# Launch from Jersey?



## BLUESMAN (Nov 4, 2003)

Read an article on Delaware tidal license yesterday that sounded like you need a DE non-resident license to fish in the Delaware River south of artificial island even if you launch from Jersey and have a Jersy license.
Anyone hear anything - striper season is coming!

Bluesman


----------



## squalus (Sep 26, 2007)

Best to check directly with the authorities - DE and NJ fish & game


----------



## saltandsand (Nov 29, 2007)

Probably so, Delaware adopted fishing license fees for saltwater/surf effective this year. May be reciprocity, so check into that. As far as I am concerned Delware made a mistake and they will not get many more of my vacation dollars. I'm sick of being taxed and license fees to death.

Sorry for the rant.

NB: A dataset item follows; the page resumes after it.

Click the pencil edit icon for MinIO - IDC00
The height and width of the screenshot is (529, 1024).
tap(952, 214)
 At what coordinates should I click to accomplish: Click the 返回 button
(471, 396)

I'm ticked off with what Delaware did.


----------



## SALTSHAKER (Dec 5, 2002)

SandS.. Don't think NJ has a liscense yet, but if you are fishing from NJ and go into NY waters, the size limits for fluke etc in NY apply... regardless of where you are launching from... don't know if this helps... salt


----------



## saltandsand (Nov 29, 2007)

No surf license required in NJ, that is a fact. Instead of vacationing in NJ and Del, among other locations, I will cross Del off my list and hit NJ twice. 

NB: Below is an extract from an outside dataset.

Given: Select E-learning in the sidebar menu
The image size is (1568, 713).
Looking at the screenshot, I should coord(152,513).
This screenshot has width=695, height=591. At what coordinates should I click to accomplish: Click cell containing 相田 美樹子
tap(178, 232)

I'm sure the owner of the Vegas Diner (A GREAT GREEK DINER) down in middle of Wildwood will be happy since I'll be visiting him more. I won't be buying a single Grotto Pizza this year and the local bait shop will likely be hit the worst. 

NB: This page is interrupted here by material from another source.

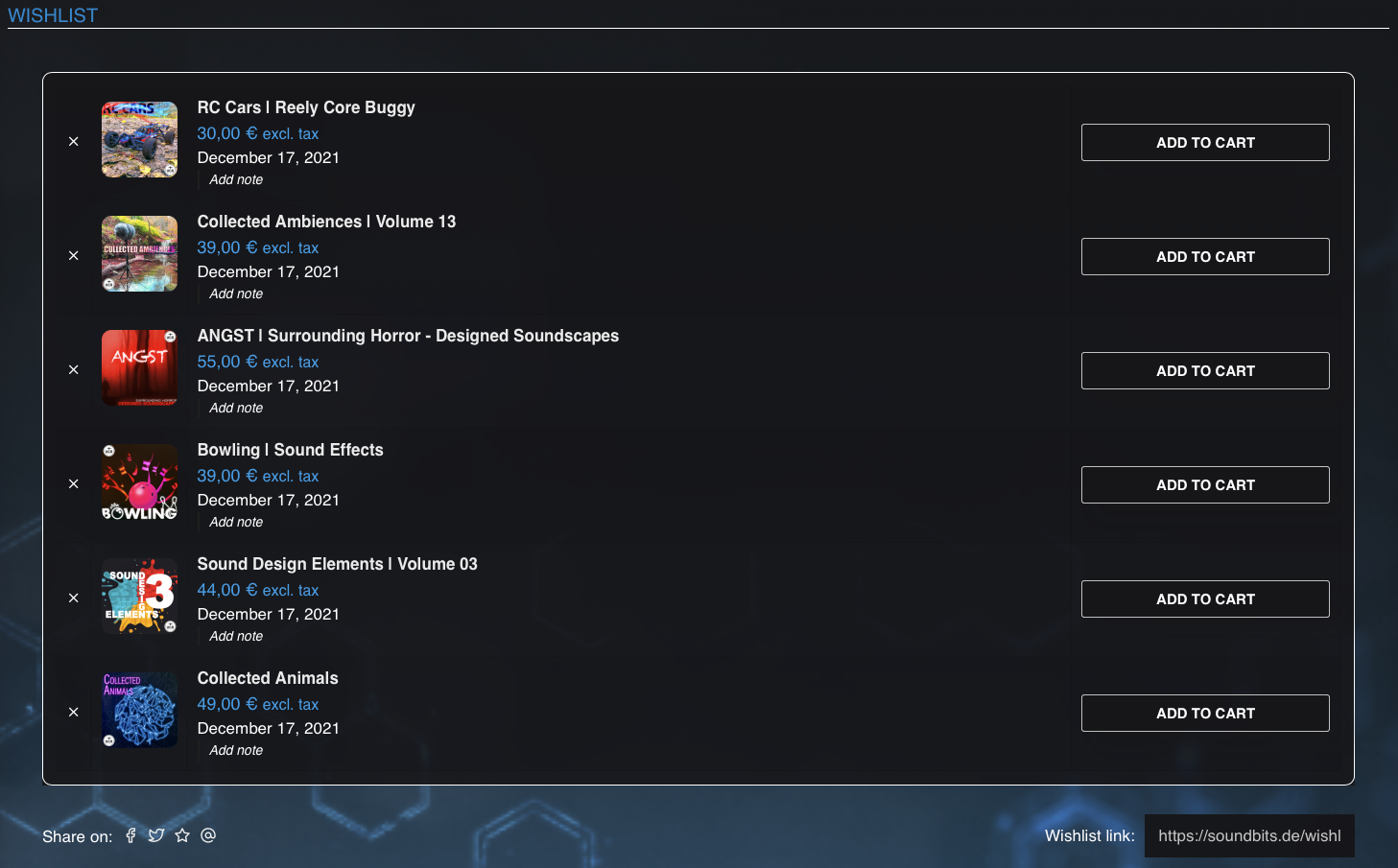Share wishlist on Facebook

[130, 835]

Stupid politicians with stupid ideas cause stupid results. Once the revenue stops more taxes happen. TIme to stand up and tell them we simply are not paying for their wasteful spending habits.


----------



## squalus (Sep 26, 2007)

Everyone makes their choices.

DE is the closest saltwater for me, so I don't mind the $20 license fee. Just being able to fish on the beach is worth the $20 fee.


----------



## fishinmama (Oct 14, 2006)

we launch our boat from the PA side of the river (NJ is right across the river) we are legal to fish in the river with either a PA or NJ license,
but if you are fishing from shore on the NJ side you need an NJ lic, just as if you are fishing from shore on the PA side you need a PA lic don't know if this helps at all with your question bluesman, as others have suggested you may want to ck with the authorities.......and i believe a NJ surf lic. is not too far off in the future.


----------



## SALTSHAKER (Dec 5, 2002)

*Nj*

Depends on how far up the river you are. I think below the rapids you don't need a license but am not sure. There is the turning into fresh water from salt water as the river progresses that is the problem. I would check with the NJ fish and game as to what the proper locations are. But for strictly salt water fishing there is no liscense required in NJ... salt


----------



## fishforever (Aug 14, 2007)

You will need a delaware license to fish the Delaware river anywhere from artificial island to the DE/PA line regardless of where you launch from. This is due to the fact that DE owns up to the low tide line on the NJ side of the river. South of artificial island as long as you are on the NJ side you are fine.


----------